B.S., University Massachusetts, Amherst, 1977

Ph.D., Brown, 1982

Awards

  • Leadership Award, Department of Biological Sciences - 2016
  • Favorite Faculty Nominee - 2016
  • Fellow, AAAS (American Association for the Advancement of Science) - 2014
  • Purdue College of Science Graduate Student Mentoring Award - 2014
  • J. Alfred and Martha Chiscon Award for Outstanding Undergraduate Teaching - 2014
  • Inductee in Purdue University's "Book of Great Teachers" - 2008
  • Inducted into Purdue's Teaching Academy - 2005
  • Charles B. Murphy Award for Outstanding Undergraduate Teaching - 2004
  • Seed for Success Award - 2004, 2005, 2008, 2010, 2013, 2014

Grants

NIH R01 DK55489-18 "Pancreas Transcription Factors and Disease Model Systems".

NIH R01 CA124586-09 "Kras-Induced Cellular Plasticity in Pancreatic Cancer".
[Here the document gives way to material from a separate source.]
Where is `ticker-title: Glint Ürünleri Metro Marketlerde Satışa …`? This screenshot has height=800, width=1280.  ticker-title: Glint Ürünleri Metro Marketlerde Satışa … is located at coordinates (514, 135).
NIH 5P30CA023168-35 "Transgenic Mouse Development".

Other Activities

Society Memberships

  • American Society for Cell Biology
  • American Society for Microbiology
  • Sigma Xi Scientific Research Society
  • Society for Developmental Biology
  • American Pancreas Association

Professional Faculty Research

(Eukaryotic molecular biology) Gene expression during mammalian development; cancer model systems.